**EXERCISE GOAL**
All lines with the word "tips" must be pulled from the entries below.

::: INFORMATION

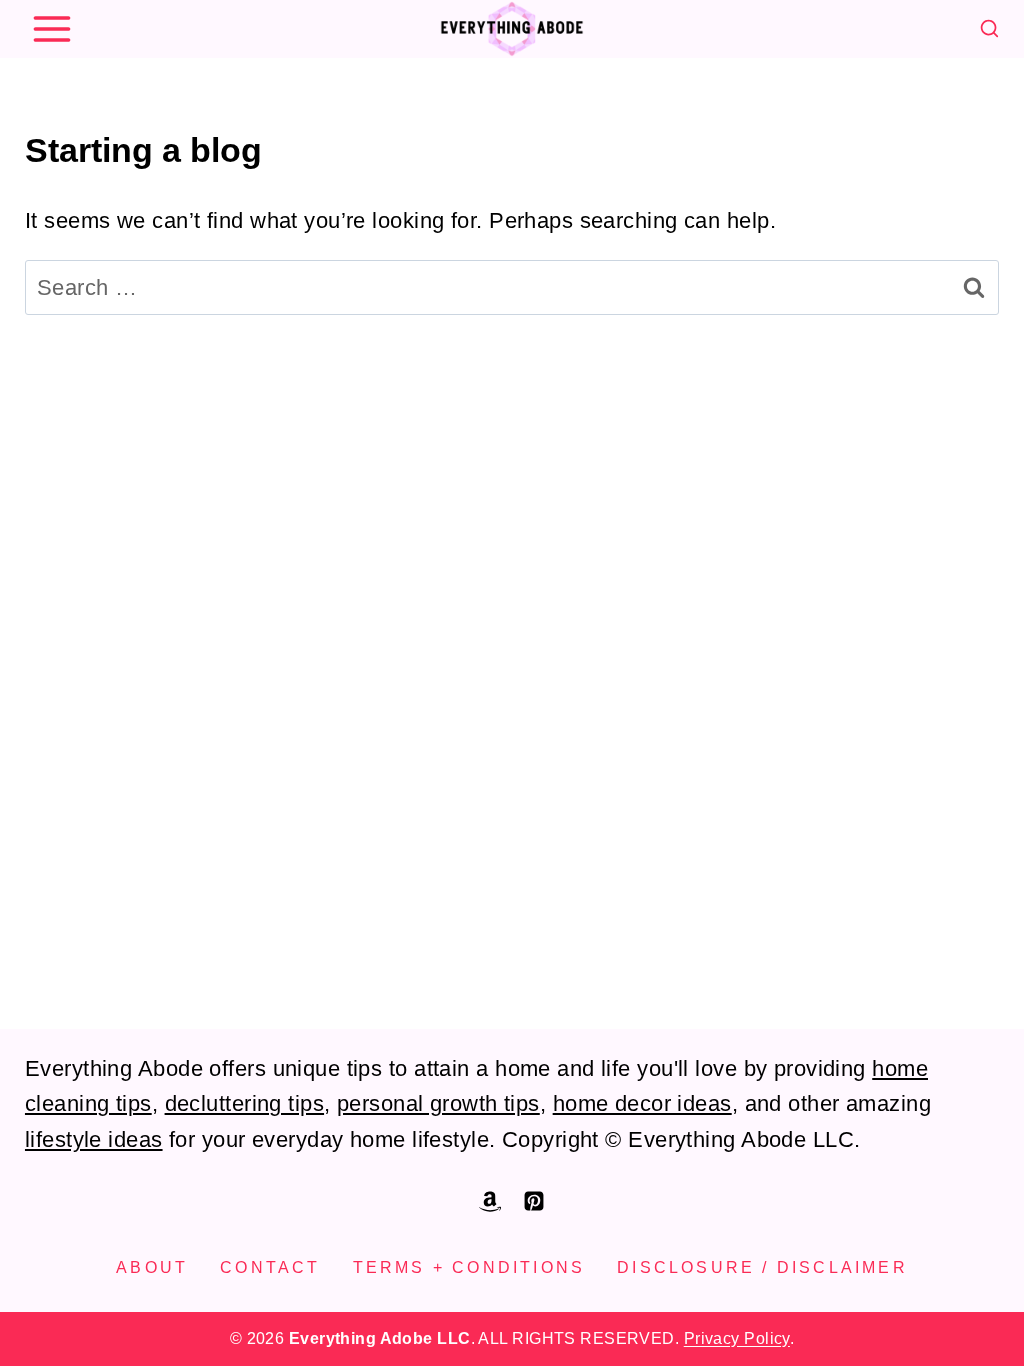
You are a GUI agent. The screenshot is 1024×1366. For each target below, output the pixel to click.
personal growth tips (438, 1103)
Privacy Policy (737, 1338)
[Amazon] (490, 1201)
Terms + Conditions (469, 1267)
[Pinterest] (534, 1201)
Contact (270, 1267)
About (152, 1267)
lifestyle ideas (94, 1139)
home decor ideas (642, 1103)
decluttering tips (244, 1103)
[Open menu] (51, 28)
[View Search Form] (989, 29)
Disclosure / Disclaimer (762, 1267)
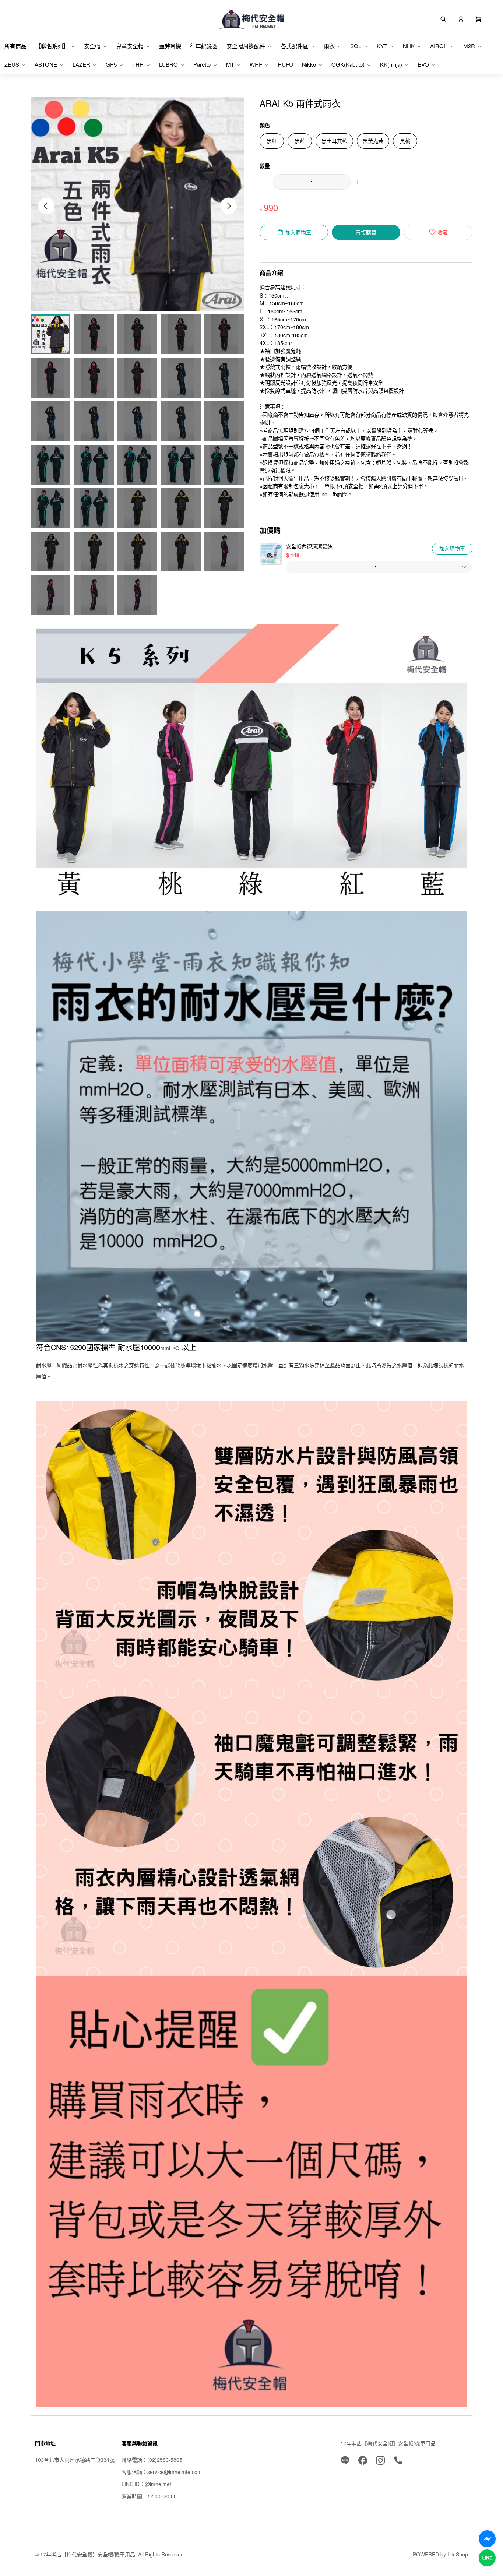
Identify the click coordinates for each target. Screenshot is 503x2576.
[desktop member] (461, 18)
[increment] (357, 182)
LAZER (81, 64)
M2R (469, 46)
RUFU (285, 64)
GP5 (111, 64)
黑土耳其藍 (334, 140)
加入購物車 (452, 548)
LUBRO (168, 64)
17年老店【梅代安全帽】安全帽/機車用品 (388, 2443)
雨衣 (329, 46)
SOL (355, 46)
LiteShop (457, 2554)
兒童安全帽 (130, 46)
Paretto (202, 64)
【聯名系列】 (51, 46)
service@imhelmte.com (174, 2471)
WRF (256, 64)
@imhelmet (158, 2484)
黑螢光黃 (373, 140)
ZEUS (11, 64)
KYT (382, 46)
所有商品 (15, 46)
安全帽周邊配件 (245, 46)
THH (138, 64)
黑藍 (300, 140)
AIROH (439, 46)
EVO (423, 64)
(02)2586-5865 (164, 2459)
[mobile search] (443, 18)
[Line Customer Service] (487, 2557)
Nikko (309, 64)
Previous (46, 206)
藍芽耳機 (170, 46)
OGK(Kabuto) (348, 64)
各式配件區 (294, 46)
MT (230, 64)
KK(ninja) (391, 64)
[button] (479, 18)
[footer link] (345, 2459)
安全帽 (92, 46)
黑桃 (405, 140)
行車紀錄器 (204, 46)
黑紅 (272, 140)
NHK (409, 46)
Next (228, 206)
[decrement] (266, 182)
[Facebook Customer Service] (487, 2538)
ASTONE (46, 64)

::::::

**RESULT FOR THIS TASK**
personal growth tips (438, 1103)
decluttering tips (244, 1103)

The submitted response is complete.